Princeton prof picks up e-voting machines on the cheap
It's no secret that e-voting machines here in the US and around the world have more security holes than a slice of Lorraine Swiss, but it took a Princeton professor and $82 to discover just how bad the situation really is. Now, one would think that election officials would destroy their old terminals instead of selling them to the general public for practically nothing (the ~$5,000 devices are going for less than $20 apiece), yet that's exactly what Buncombe County, North Carolina did with 144 of its retired Sequoia AVC Advantages. First manufactured in the late 80's, the Advantages use old-school push buttons and lamps instead of the touchscreens found on more modern models -- and yet according to Princeton's Andrew Appel, they're actually more secure than those Diebold machines that fellow faculty member Ed Felten totally pwned several months back. Still, Appel and his students found numerous problems with these Sequoias that are still being used in parts of Colorado, New Jersey, Pennsylvania, and all across Louisiana: not only were they able to pick the machines' locks in under seven seconds, they discovered that the non-soldered ROM chips were easily replaceable, allowing a hacker-in-the-know to potentially swap them out with outcome-altering data. A Sequoia spokesperson claims that any tampering with the machines would set off an alarm at their headquarters, but Appel argues that this security precaution could easily be overridden with the right code. So this is just great: now we know that a determined individual could easily pick up still-in-use machines (for a song), reverse engineer them to figure out the security roadblocks, and then sneak into a church basement or gymnasium where many of these terminals gather dust for 364 days a year. This is a big problem, folks, and let's hope it doesn't take an election Enron for some serious changes and regulations to be enacted by the feds.























ummm....
Election Enron?
Don't you mean the last 2 presidential elections where it came down to a few votes? A few votes that could have easily been corrupted as per example of this blog post? I mean, how much worse does it have to get?
LOL...Here in Florida we are going back to paper too. The whole state is scraping all the eVoting machines.
Back to the good, old-fashioned butterfly ballots, eh?
As it has been said a million times before.. Voter fraud has existed as long as democracy.

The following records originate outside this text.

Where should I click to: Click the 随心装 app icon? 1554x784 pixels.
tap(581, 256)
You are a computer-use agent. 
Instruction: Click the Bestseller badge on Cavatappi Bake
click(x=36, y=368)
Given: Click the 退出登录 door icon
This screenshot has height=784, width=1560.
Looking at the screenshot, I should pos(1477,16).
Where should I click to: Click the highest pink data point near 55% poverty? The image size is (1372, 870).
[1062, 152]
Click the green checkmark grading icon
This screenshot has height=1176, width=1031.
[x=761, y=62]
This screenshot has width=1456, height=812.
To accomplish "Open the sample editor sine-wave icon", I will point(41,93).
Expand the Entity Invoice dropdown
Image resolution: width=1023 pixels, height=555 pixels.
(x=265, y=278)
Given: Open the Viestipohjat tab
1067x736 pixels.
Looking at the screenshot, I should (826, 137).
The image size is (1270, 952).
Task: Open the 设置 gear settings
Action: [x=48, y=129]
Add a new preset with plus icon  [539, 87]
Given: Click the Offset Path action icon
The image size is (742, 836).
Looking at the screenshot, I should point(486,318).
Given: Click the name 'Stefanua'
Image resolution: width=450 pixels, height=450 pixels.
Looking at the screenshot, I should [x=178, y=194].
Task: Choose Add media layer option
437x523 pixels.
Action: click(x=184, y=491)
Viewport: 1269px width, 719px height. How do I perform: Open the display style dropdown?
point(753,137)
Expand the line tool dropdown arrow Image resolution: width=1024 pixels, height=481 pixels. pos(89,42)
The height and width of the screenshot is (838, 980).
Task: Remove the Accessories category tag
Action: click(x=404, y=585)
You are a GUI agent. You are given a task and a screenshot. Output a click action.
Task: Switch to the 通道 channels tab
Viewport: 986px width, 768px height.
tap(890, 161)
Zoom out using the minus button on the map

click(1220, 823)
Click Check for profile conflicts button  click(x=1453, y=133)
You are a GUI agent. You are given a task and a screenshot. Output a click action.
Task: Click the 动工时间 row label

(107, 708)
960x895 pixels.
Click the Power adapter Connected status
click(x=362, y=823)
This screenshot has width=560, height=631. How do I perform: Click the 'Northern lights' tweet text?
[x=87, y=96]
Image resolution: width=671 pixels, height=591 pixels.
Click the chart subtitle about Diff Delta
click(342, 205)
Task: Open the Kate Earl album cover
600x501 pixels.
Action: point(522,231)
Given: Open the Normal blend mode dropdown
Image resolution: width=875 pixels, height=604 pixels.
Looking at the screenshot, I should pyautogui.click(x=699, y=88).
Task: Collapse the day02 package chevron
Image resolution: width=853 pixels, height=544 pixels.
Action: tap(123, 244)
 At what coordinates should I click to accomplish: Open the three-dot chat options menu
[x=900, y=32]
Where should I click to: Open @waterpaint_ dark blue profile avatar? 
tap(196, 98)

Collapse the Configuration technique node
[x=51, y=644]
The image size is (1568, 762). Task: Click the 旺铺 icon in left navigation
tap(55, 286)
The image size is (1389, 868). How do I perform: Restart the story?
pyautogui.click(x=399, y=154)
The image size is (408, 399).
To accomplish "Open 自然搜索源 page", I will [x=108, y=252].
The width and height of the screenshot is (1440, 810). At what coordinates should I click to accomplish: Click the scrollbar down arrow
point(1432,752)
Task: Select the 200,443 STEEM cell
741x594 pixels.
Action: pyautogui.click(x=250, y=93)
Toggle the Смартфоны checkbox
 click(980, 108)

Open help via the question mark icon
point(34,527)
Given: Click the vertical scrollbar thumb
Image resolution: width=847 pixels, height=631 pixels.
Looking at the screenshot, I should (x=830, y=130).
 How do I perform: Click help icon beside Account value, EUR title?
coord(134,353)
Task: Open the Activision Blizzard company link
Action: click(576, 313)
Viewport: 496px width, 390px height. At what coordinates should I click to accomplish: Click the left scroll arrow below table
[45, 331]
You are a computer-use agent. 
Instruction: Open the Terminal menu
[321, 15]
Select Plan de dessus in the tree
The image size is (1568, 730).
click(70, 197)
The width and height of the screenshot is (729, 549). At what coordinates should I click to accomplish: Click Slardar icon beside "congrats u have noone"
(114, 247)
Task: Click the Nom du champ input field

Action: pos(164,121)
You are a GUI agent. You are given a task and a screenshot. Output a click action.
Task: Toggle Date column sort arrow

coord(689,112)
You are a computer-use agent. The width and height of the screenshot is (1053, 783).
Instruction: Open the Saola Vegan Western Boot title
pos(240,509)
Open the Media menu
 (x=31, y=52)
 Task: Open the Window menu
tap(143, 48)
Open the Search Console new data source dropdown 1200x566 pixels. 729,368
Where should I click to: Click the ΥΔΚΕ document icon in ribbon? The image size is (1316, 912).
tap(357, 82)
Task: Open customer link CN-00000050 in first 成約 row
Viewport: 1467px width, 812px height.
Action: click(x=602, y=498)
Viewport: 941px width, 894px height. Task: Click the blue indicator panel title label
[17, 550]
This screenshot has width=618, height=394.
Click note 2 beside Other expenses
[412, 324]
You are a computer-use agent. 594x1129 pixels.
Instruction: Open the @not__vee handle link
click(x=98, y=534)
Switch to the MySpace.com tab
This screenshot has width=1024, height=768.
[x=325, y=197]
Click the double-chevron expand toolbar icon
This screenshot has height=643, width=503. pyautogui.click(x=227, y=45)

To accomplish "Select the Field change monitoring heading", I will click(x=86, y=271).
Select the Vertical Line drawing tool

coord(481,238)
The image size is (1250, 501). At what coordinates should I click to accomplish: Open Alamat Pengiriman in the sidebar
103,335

If someone wanted to commit fraud 50 years ago, they could have done it just the same. I'm all for showing ID at the booth and heavy supervision by the people there.. It's not full proof, but what hacker in the right mind would try something with someone looking straight at them. It doesn't matter if they could pick the lock in 3 seconds, somebody would notice.
Why do you hate America?
Americans do a pretty good job at electing crappy officials under the current rigging system, this might actually give a competitive advantadge to more deserving candidates.
Even assuming the 'election Enron' happens, you'd never hear about it.
The government would likely decide that telling people would undermine the public's faith in democracy, so the lesser of two evils is to allow those who stole the election to steal it.
Seriously, if an election official came out as a whistleblower, he would simply be discredited and the story dumped unceremoniously by the media.
Who cares?! Wether paper or digital voting machines are secure or not the results have been decided long before the people ever get to vote so practically these are just toys to keep the sheep with an illusion of choice.
Proof of citzenship, indelibly marked finger, paper ballots and pen. But people don't care, and we're getting what we deserve for that.